YOUR TASKS =
[1] In the article on living with a girlfriend, what second use of throw pillows does the writer name besides classing up the place?
[2] Quote the article on living with a girlfriend word for word, everything from "It's also guilty" down to "a sentient being.".

EXTRACTED TEXT =
================
And keep in mind that she's putting up with your dirty socks and reckless farting.


5. Unseemly habits

Most people have at least one disgusting habit/guilty pleasure. And unless she's really clever, all her vile practices will be exposed once you start living together. Maybe she doesn't make sure to wash that loogie down the drain after brushing her teeth. Or forgets to clean the mirror after exploding a nasty zit. Perhaps she's a serial scab picker.
I myself wait much longer than is acceptable to clean the wax out of my ears.
Mostly because I want to create an "au natural" menorah.
Don't question it.
But remember that time you dropped a massive turd and made her come see it just so you'd have a witness to testify to the brute strength and majesty of your glorious colon?

Yeah, shut up about my earwax.

4. There will be pillows.

Your girl has moved in. It's no longer "your" place it's "our" place. Meaning, all the useless crap she's collected has also moved in and become your useless crap. Maybe it's because I'm a girl, but there just seems to be this aggressive, blind, all-consuming hatred men have toward throw pillows.

I really fail to see an issue here.
Besides throw pillows being a desperate attempt to economically class up the place, girls also use them as a gut shield. You know when you sit and that little roll of fat bumps out? How many females do you know almost compulsively grab a pillow to hold over their stomach when they're snuggling in for some couch time?
I'm just not ready for you to see my C-section scar.
Accept that pillows are going to be a large part of your life now, but don't be afraid to communicate about setting pillow limits. If you have to make a fluffy Mt. Kilimanjaro on the floor in order to sit on the couch, that's an issue, but understand that there has to be at least enough for a gut shield and headrest.

Also, we're letting you keep this on the wall, so...

3. Girly products etc.

I understand this can make even the most stoic man a bit squeamish, so I'll have mercy and keep it brief.
Most girls keep around a few old unattractive pairs of underwear. Because no one wants to be caught wearing the cute polka dot panties they just purchased from Vickie's when Aunt Flo makes her visit. Accept it.
That said, there will be an ultra mega super absorbency box of tampons in the bathroom cabinet. You will go through toilet paper at an amazing rate. And if you have a dog, keep that bathroom door closed when your girl has her "lady times" no matter what.

I really, really cannot stress that enough. Please don't make me go into further detail.


Sure it's adorable now. But he's also hungry, and a pervert.

2. Unexpected blockage

So you've managed to put up with each other for a few months now. You're getting along fine, saving money, and everything is great. Except when you take showers these days it seems like the tub is taking an abnormally long time to drain. And you find yourself standing in ankle deep water after only having the shower on for, like, ten minutes. You're not sure what's happening, but you've got a sneaking suspicion that it's your girlfriend's fault.

Now go find your girl and give her a hug. Bury your nose in that beautiful, long, sleek hair.
Smells fantastic doesn't it?
It's also guilty of doing a number on your shower drain. Get a screwdriver and either a drain snake or, if it's late and the stores are closed, unbend a wire hanger and try not to throw up.

Any longer and it would have evolved into a sentient being.
Most girls are aware that they shed like crazy, especially when conditioning, and will do their best to keep their hair in a centralized location. Usually stuck to the shower wall until they're done, then they'll gather it up and throw it away.
================
DATASET ENTRIES =
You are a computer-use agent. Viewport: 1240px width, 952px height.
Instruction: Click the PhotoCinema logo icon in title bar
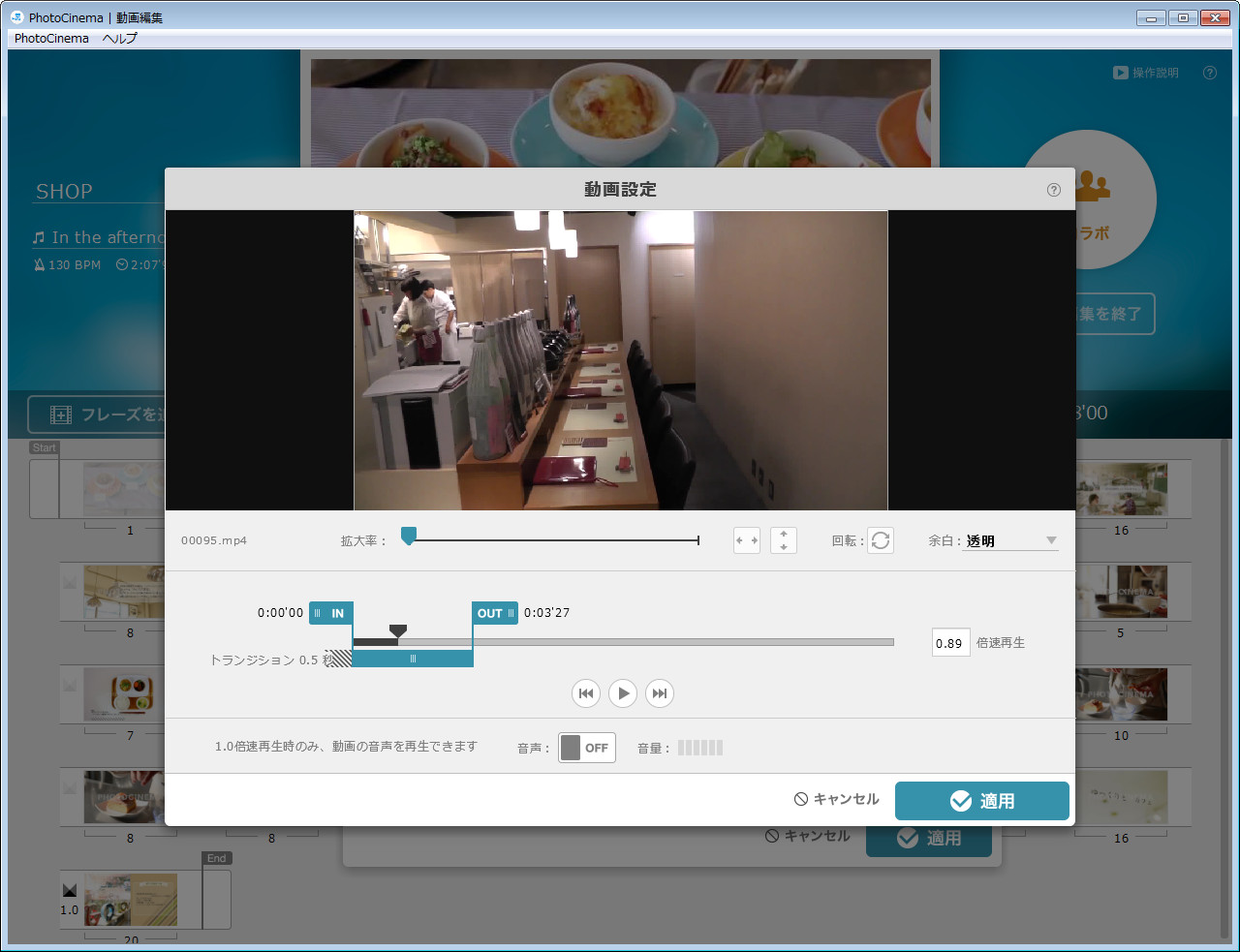[x=16, y=16]
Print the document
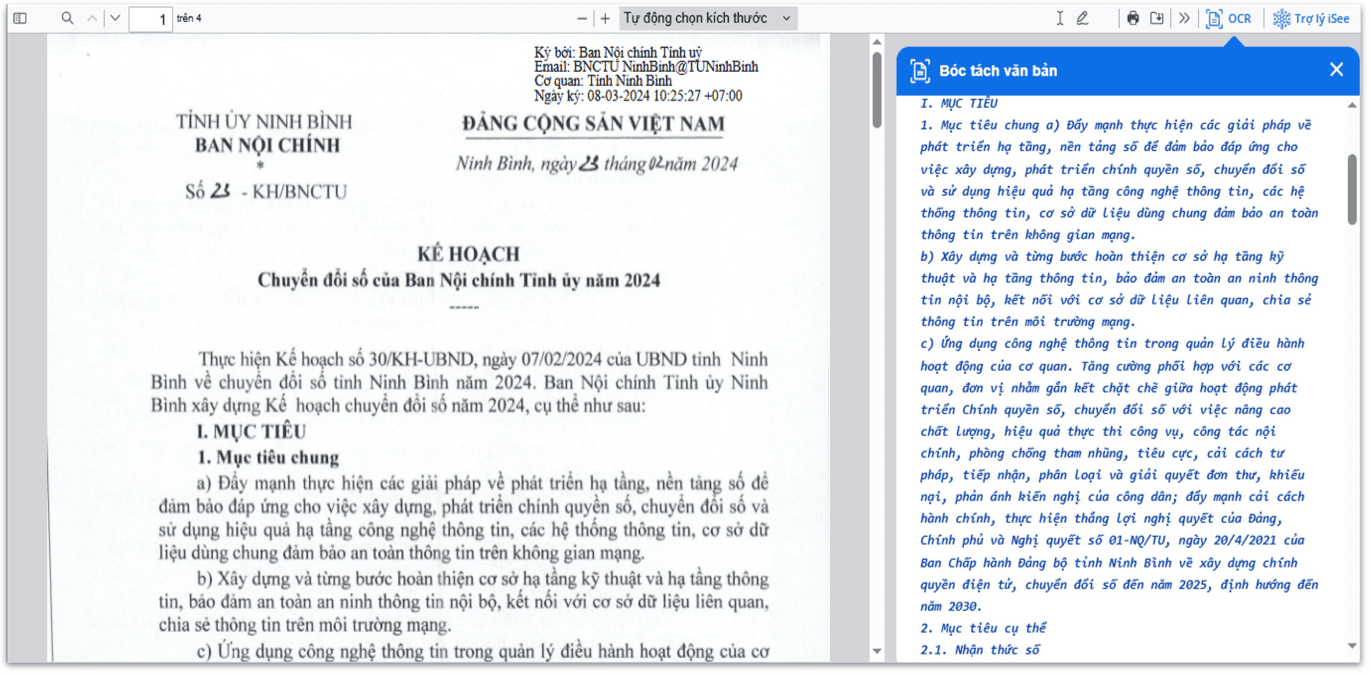This screenshot has height=675, width=1371. click(1133, 18)
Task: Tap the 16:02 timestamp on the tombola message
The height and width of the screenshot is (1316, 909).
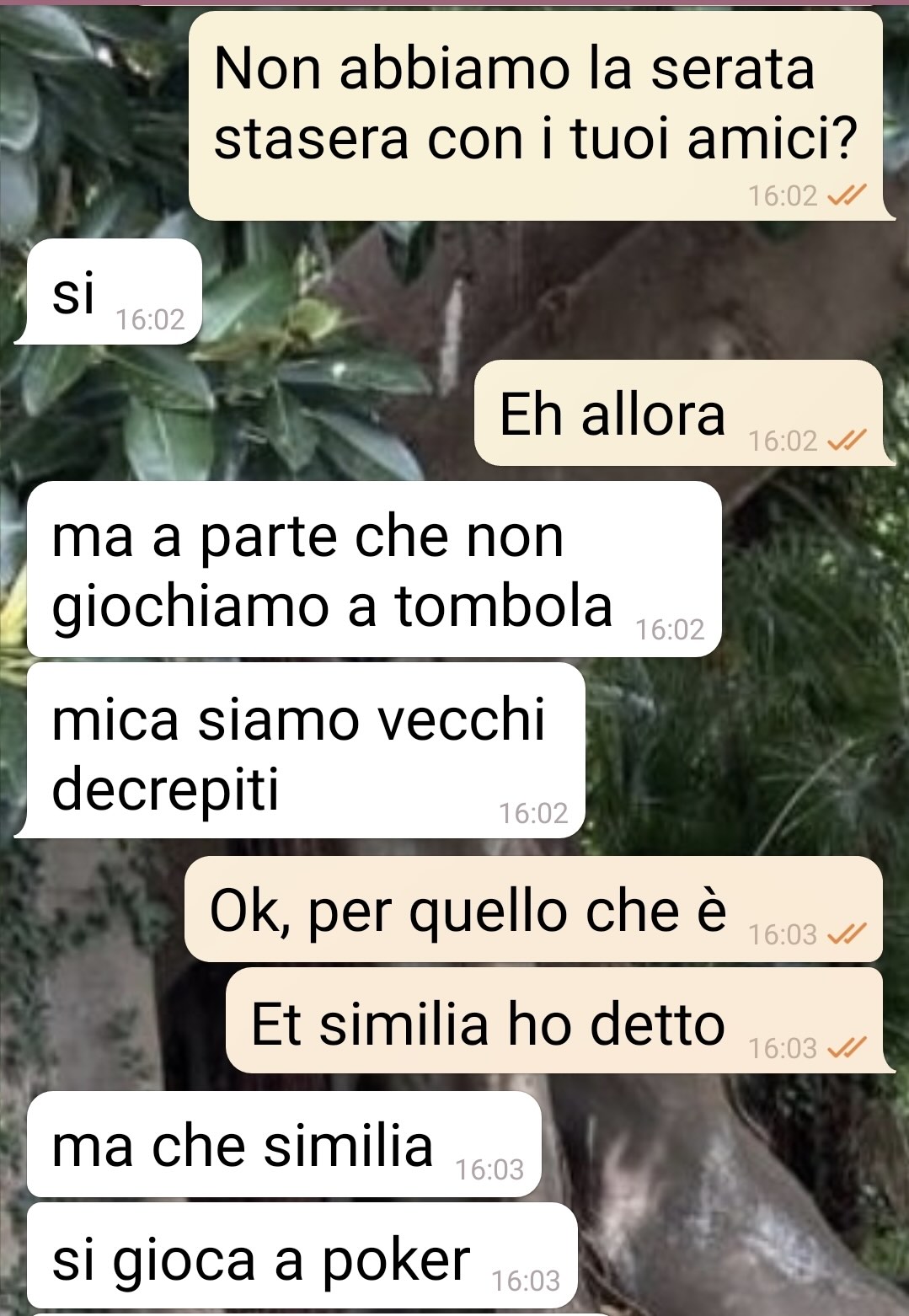Action: click(670, 629)
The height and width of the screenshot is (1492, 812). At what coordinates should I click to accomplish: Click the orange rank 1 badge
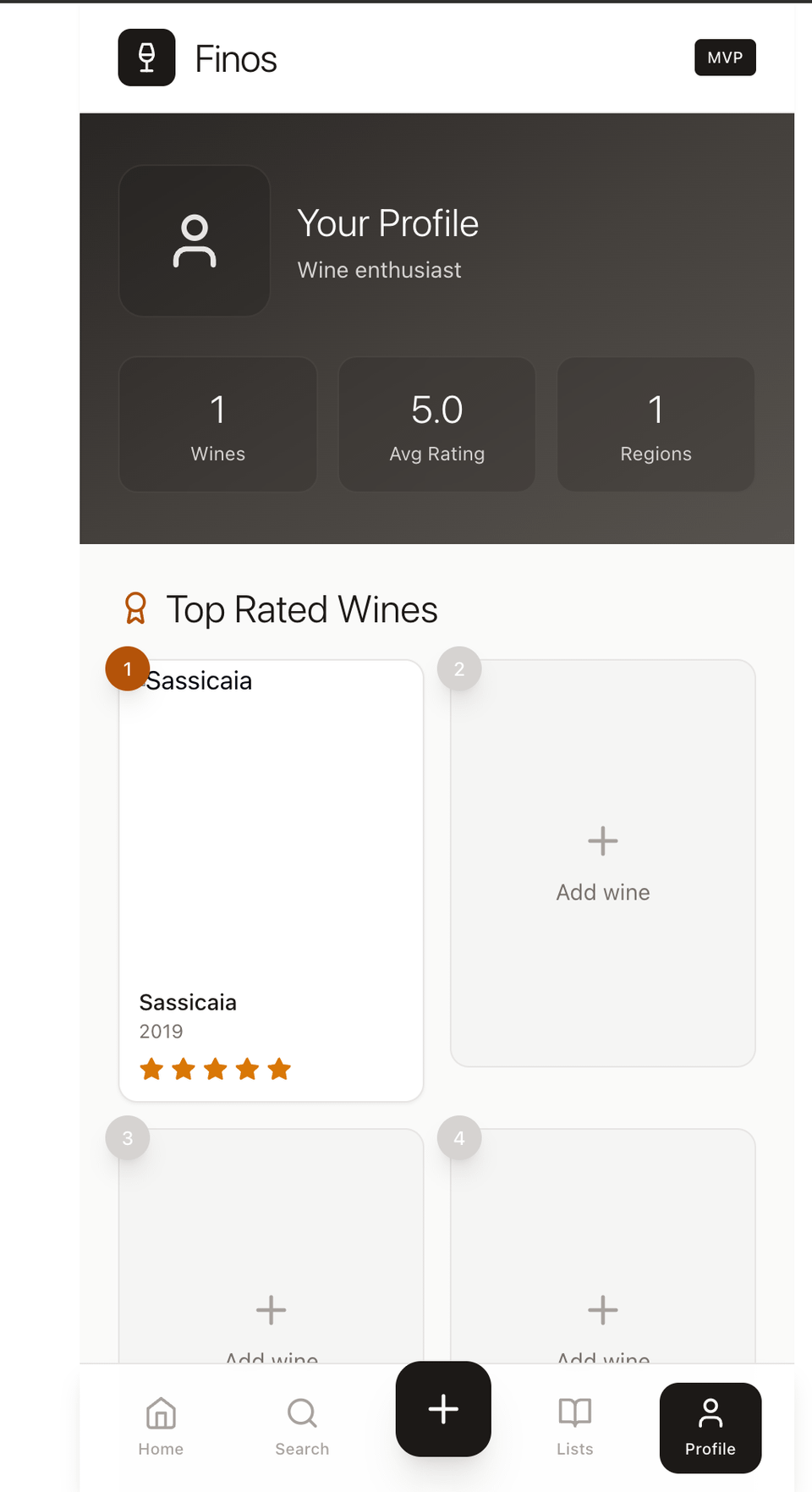point(128,669)
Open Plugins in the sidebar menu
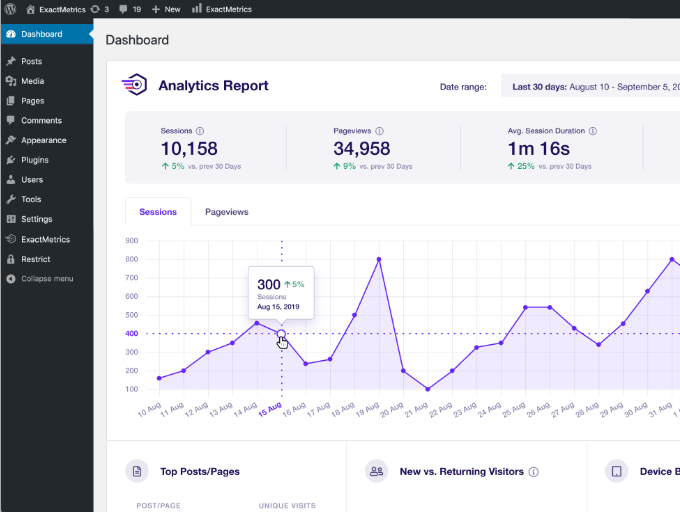The image size is (680, 512). [34, 160]
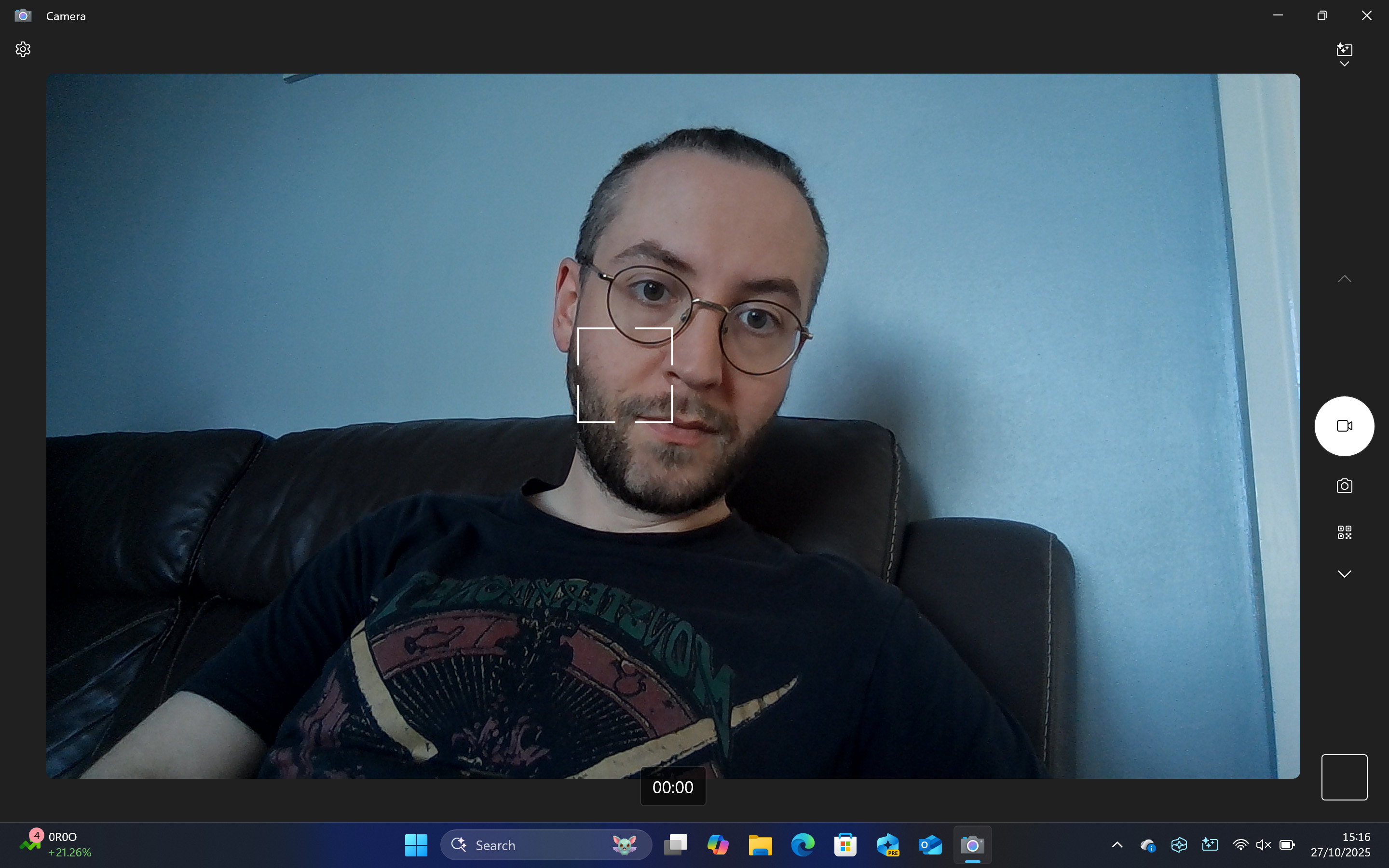Open Camera settings gear
Image resolution: width=1389 pixels, height=868 pixels.
click(23, 49)
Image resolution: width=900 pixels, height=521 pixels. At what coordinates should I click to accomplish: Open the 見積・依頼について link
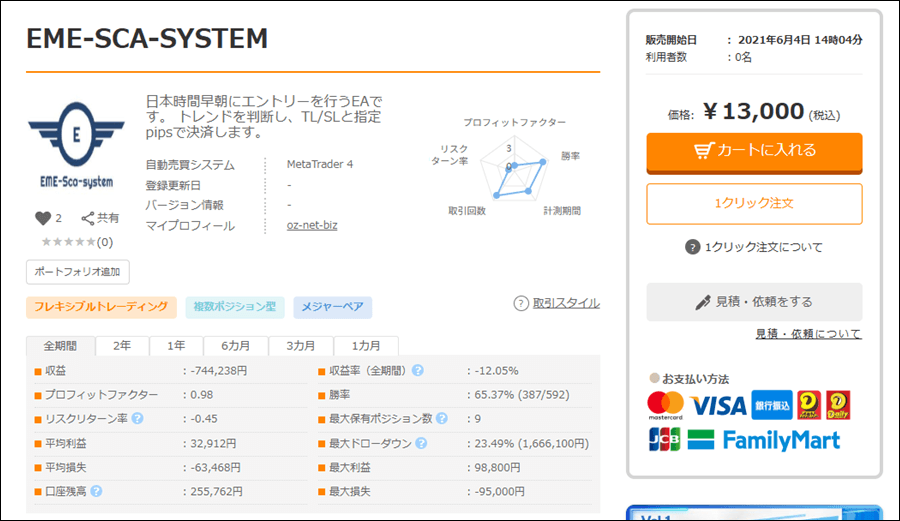[x=808, y=334]
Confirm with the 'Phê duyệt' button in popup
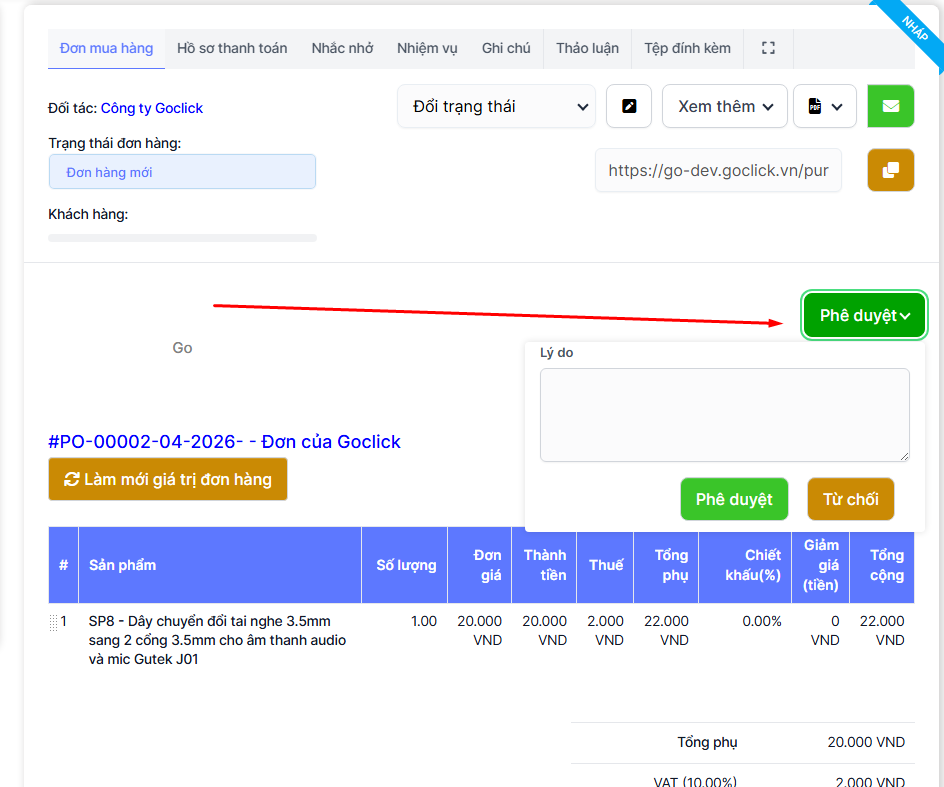This screenshot has width=944, height=787. (734, 499)
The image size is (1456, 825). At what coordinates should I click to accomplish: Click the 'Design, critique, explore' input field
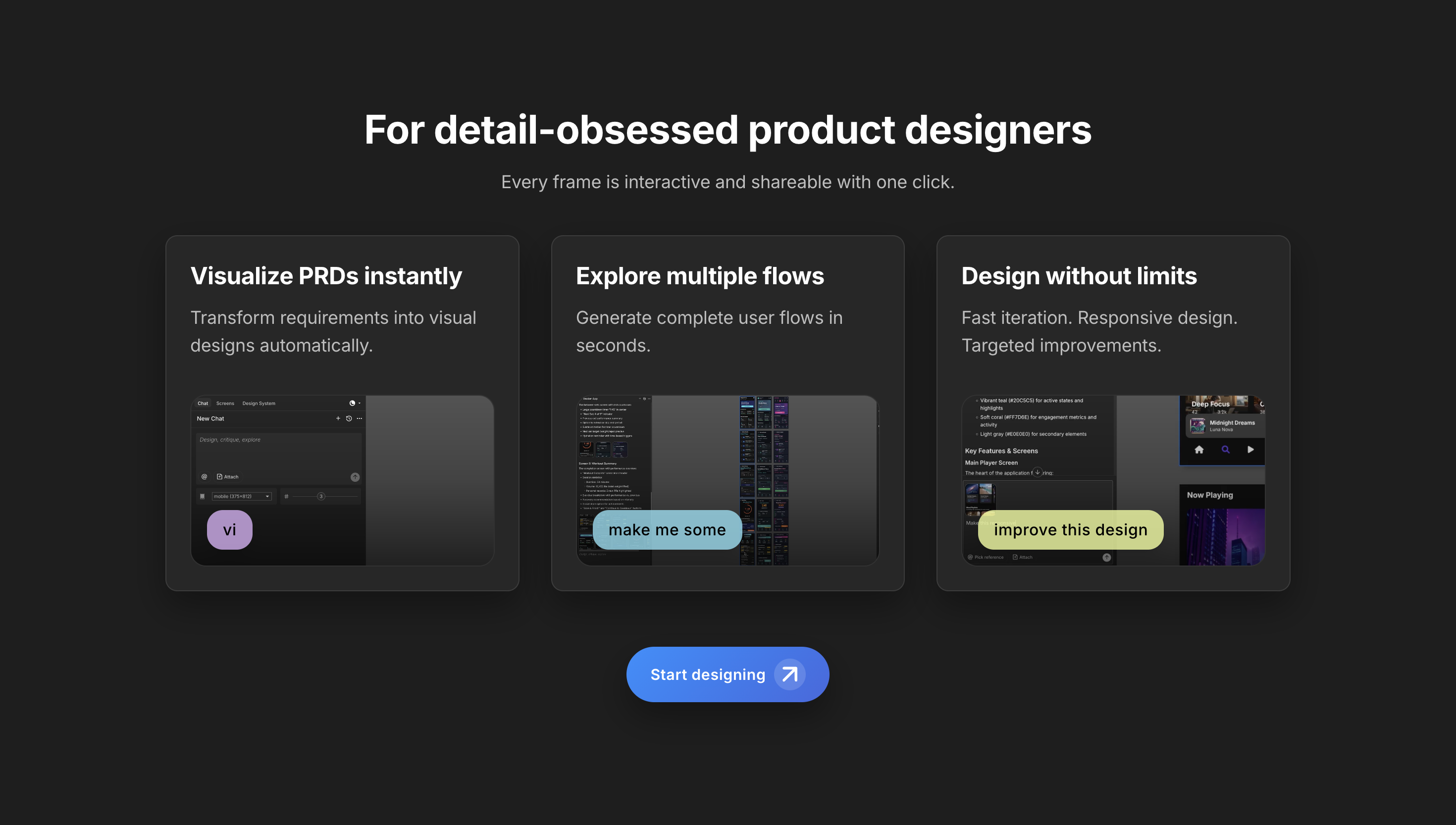pyautogui.click(x=255, y=448)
================
EXERCISE ANSWERS =
[1] Girls use them as a gut shield.

[2]
It's also guilty of doing a number on your shower drain. Get a screwdriver and either a drain snake or, if it's late and the stores are closed, unbend a wire hanger and try not to throw up.

Any longer and it would have evolved into a sentient being.